From 056112032b689bfa59322fdff8209390fa48736a Mon Sep 17 00:00:00 2001
From: "Matthias J. Kannwischer" <matthias@kannwischer.eu>
Date: Thu, 14 Nov 2024 20:05:54 +0800
Subject: [PATCH] AVX2: Add polyvec_compress_avx2 and polyvec_decompress_avx2

This commits adds the AVX2 intrinsic implementation of
polyvec_compress and polyvec_decompress from the official
Kyber repository.
As a part of https://github.com/pq-code-package/mlkem-native/issues/224
it was identified that the majority of the performance difference
in keypair and decaps of our current implementation and
the Kyber AVX2 implementation is due to the AVX2 polyvec_compress
and polyvec_decompress.

This commit adds these two functions to the native interface
and adds the AVX2 intrinic-based implementations from the Kyber
repository. These are almost verbatim copies.
The only two differences are:
 1) The AVX2 impelementations requires the uint8_t buffer
 to be slightly larger than MLKEM_POLYVECCOMPRESSEDBYTES, so that
 full vectors can be stored/loaded. The official implementation allocated
 those bytes on top level of the function.
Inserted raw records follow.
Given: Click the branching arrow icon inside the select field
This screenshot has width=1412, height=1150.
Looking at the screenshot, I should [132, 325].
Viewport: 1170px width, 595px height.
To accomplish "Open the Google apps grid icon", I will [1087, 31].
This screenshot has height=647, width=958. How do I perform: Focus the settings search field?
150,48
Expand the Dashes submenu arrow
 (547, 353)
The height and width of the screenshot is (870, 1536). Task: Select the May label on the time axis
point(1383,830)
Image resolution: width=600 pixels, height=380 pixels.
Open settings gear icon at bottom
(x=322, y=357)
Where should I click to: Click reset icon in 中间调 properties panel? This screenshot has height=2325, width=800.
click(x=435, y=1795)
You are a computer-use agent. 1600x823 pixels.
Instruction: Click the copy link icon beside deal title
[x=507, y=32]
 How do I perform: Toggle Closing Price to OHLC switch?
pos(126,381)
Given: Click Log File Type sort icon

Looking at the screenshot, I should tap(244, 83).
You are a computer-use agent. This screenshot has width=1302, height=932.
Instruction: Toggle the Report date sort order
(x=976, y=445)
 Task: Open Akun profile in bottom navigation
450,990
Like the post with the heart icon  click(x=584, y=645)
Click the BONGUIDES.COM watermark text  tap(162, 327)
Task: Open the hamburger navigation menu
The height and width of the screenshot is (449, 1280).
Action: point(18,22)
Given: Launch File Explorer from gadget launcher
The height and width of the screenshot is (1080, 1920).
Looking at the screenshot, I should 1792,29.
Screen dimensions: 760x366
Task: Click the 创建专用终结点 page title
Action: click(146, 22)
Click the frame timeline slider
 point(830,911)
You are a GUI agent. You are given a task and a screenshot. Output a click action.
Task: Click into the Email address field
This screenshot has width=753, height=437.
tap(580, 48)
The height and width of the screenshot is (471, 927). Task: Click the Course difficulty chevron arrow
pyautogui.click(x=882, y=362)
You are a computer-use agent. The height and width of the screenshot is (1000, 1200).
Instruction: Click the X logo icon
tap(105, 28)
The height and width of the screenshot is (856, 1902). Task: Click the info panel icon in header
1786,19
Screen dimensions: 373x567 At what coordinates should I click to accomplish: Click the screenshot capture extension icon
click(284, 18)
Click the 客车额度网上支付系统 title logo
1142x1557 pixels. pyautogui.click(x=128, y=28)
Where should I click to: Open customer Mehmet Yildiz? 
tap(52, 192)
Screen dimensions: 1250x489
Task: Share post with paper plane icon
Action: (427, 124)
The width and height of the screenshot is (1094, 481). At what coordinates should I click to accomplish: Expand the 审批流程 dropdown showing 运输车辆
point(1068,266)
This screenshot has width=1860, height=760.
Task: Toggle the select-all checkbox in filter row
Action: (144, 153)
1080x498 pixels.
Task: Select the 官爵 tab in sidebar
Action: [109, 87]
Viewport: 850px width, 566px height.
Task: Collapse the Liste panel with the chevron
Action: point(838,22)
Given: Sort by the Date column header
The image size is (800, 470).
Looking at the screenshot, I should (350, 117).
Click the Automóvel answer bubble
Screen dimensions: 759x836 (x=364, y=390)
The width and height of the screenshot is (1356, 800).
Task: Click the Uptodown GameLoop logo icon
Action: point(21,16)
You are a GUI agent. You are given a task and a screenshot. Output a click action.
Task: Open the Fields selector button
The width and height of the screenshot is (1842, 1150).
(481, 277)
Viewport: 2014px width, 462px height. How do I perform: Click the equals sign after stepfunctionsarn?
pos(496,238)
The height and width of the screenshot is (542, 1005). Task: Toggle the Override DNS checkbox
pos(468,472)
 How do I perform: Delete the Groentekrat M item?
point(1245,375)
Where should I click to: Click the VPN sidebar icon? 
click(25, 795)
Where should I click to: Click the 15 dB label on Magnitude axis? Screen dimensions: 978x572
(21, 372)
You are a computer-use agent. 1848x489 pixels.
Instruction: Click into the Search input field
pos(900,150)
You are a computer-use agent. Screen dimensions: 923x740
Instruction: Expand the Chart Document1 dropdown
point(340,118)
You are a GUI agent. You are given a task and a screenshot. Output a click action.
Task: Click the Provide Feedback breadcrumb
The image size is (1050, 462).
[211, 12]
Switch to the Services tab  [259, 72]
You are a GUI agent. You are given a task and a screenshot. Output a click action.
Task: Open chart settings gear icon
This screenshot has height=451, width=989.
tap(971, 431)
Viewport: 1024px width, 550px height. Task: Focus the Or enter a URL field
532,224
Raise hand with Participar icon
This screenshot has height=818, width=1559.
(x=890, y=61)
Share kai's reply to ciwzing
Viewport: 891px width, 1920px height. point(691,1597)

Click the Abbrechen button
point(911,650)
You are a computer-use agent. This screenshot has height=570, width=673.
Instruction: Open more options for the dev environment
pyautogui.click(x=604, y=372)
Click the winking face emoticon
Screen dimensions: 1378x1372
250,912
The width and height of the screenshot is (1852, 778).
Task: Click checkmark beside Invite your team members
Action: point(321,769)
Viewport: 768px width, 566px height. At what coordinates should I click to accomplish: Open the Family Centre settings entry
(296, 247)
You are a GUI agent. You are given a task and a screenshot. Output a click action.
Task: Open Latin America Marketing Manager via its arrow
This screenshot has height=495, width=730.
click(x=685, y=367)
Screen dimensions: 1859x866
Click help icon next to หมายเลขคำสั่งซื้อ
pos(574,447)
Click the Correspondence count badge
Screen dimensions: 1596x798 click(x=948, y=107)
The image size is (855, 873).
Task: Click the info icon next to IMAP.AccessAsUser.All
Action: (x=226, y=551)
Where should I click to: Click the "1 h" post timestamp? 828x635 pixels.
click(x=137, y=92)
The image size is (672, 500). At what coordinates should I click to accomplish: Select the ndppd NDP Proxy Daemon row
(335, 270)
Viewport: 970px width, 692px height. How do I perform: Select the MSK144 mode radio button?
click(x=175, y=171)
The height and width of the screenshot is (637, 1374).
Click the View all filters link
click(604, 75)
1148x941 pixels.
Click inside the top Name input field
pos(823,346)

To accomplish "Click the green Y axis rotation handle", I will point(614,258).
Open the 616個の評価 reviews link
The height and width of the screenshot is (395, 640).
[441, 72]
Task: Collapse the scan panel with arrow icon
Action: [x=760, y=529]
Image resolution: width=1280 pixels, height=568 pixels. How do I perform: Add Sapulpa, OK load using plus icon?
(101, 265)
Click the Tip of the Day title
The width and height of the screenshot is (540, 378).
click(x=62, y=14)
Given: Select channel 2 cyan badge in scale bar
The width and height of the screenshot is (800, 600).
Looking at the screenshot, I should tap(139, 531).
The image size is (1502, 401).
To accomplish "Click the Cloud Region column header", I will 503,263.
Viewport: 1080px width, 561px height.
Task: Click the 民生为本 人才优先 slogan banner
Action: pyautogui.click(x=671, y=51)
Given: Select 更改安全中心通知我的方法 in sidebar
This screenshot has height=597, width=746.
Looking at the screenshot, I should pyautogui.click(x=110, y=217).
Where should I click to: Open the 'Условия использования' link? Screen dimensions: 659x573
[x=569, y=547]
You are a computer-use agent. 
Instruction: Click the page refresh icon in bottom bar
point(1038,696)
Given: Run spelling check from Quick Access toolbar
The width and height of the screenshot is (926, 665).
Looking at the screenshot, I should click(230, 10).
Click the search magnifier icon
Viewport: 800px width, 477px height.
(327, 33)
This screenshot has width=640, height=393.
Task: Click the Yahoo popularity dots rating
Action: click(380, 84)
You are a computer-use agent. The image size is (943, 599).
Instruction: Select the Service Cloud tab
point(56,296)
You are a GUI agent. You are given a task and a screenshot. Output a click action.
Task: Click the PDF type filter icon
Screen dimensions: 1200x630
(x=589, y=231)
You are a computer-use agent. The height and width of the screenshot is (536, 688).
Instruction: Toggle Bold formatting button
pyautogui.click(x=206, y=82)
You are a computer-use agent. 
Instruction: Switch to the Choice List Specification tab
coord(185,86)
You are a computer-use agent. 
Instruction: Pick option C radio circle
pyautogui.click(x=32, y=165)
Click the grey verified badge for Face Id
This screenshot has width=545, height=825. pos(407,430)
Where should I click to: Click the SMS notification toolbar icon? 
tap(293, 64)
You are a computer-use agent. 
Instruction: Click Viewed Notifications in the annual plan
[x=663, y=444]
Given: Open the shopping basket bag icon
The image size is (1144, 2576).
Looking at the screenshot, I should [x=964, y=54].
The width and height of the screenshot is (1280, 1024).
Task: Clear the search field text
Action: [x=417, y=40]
That would be slightly
 messy in our implementation, so I instead allocate the larger buffer
 in polyvec_compress_avx2/polyvec_decompress_avx2 itself and copy the
 inputs/outputs.
 2) The official AVX2 implementation extended the poly type to
   also be accessible as a __m256i*.
   I changed this to a cast as we guarantee the alignment in another way.

Below are the performance results on my 13th Gen Intel i7-1360P (Raptor Lake)
using gcc 14.2.1 from the Arch Linux repo.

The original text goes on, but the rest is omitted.